** EXERCISE REQUIREMENTS **
What you return must match, exactly, the lines running from the one containing "Viewport: 516px width, 783px height." to the end of the data, both included, and must contain no pictures.

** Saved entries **
((

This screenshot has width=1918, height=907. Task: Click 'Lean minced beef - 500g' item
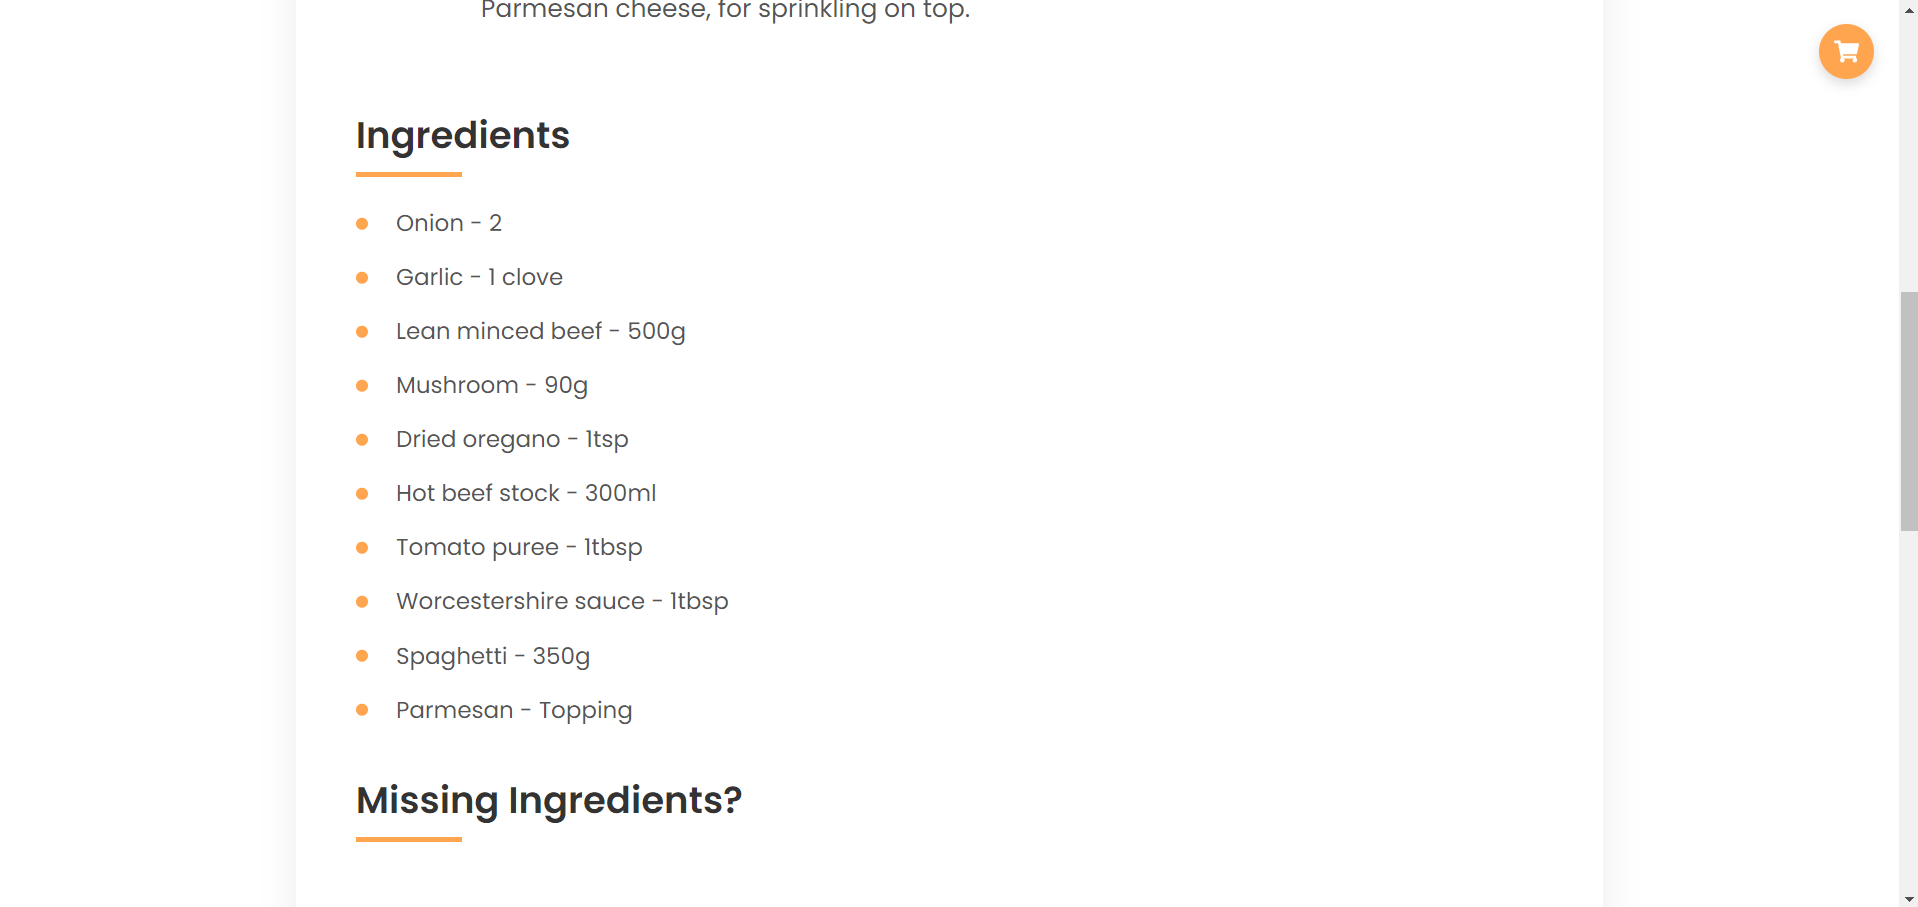tap(540, 331)
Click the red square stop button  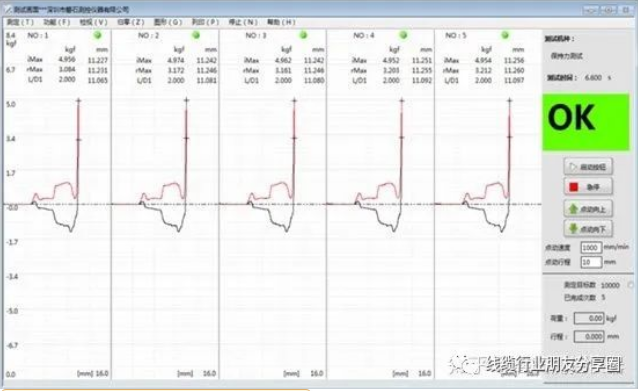coord(588,187)
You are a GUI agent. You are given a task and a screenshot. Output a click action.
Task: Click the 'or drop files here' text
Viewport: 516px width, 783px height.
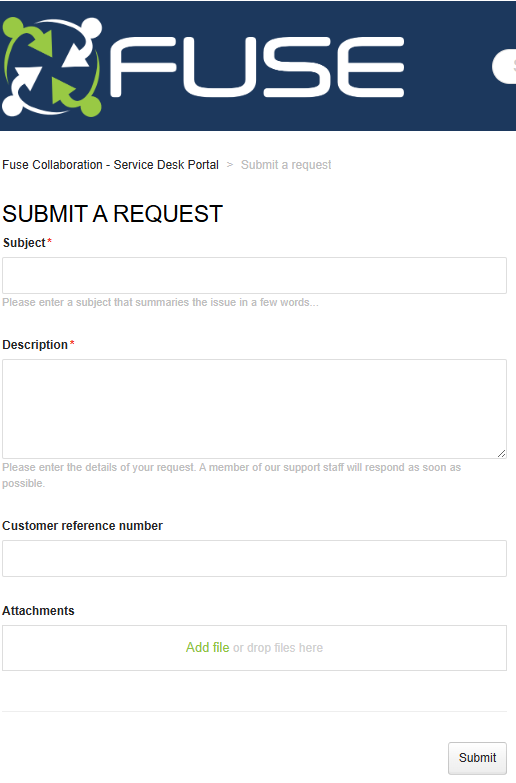[278, 648]
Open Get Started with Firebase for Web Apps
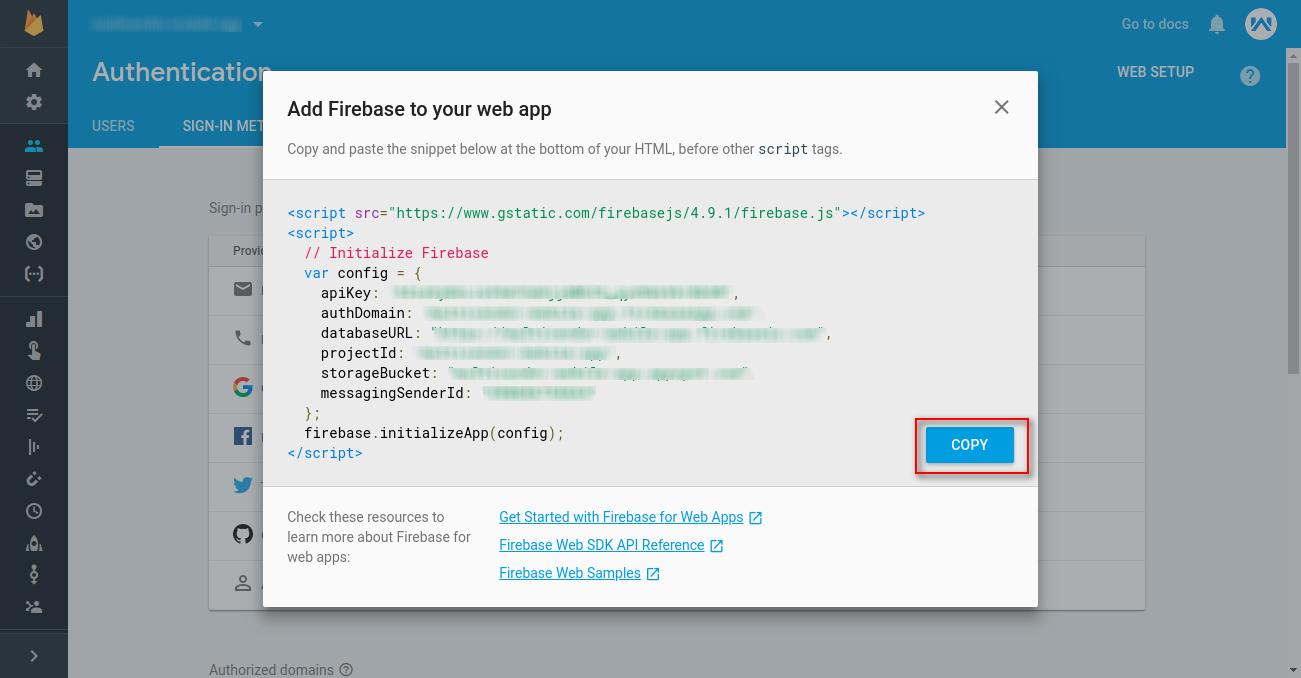The image size is (1301, 678). [x=621, y=517]
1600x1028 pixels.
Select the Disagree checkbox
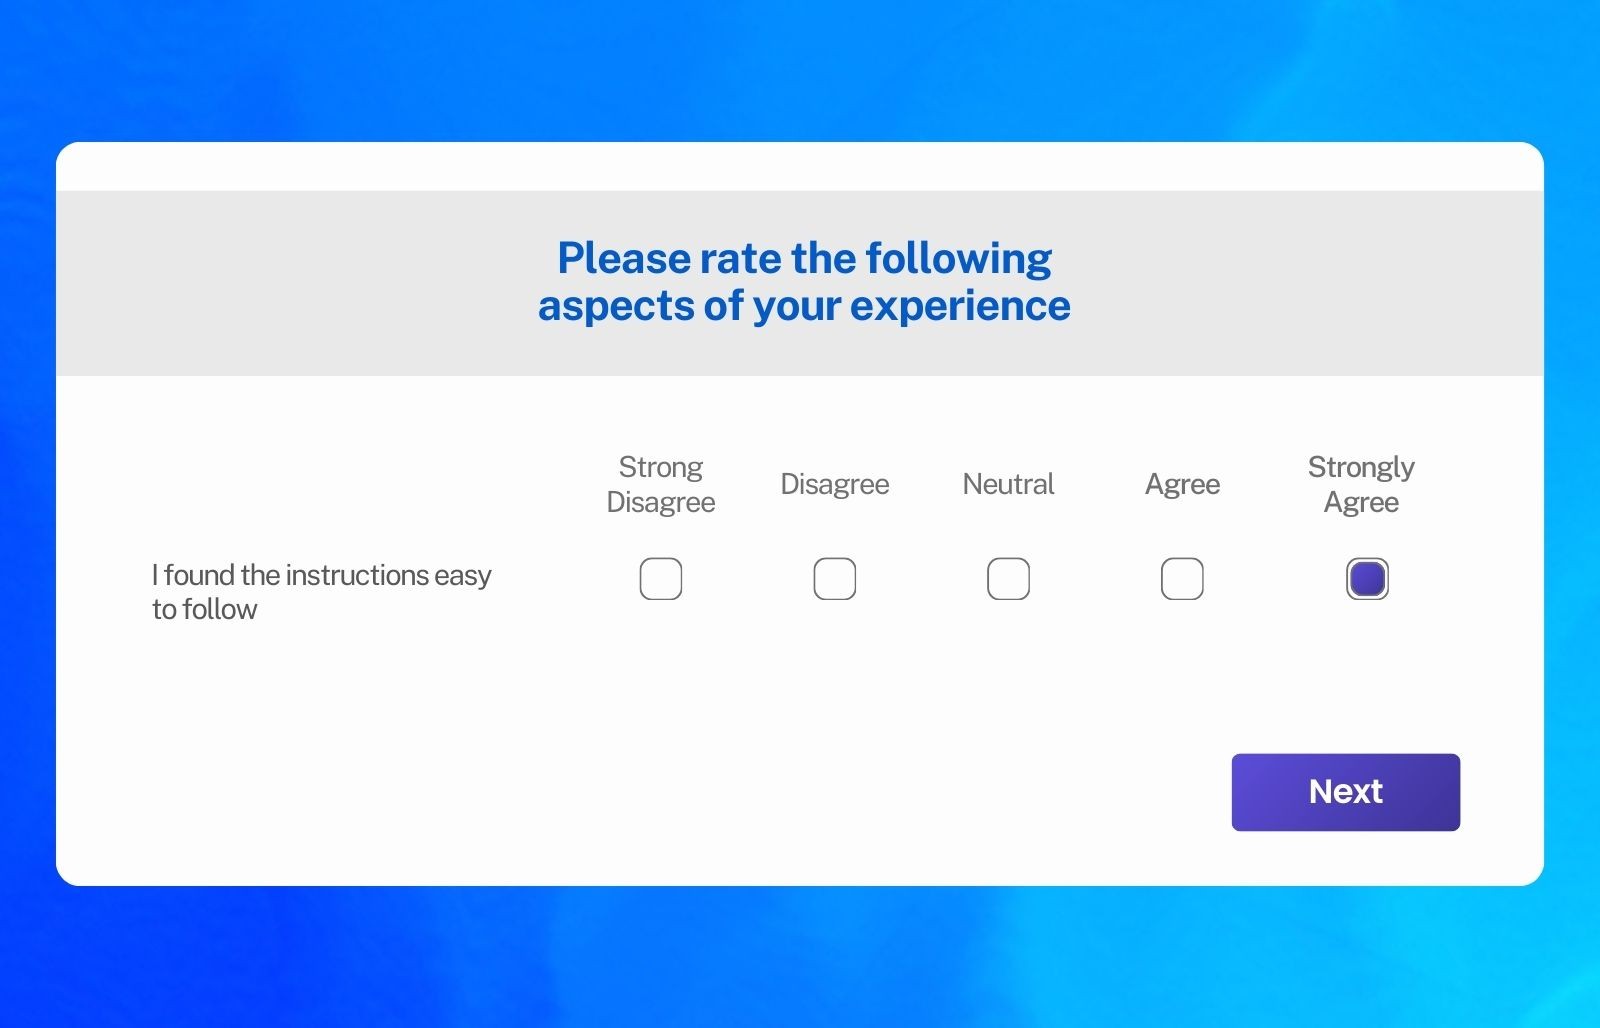(835, 578)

))

** RESPONSE AREA **
Viewport: 516px width, 783px height.
[278, 648]
Open Get Started with Firebase for Web Apps
The image size is (1301, 678). [x=621, y=517]
1600x1028 pixels.
Select the Disagree checkbox
(835, 578)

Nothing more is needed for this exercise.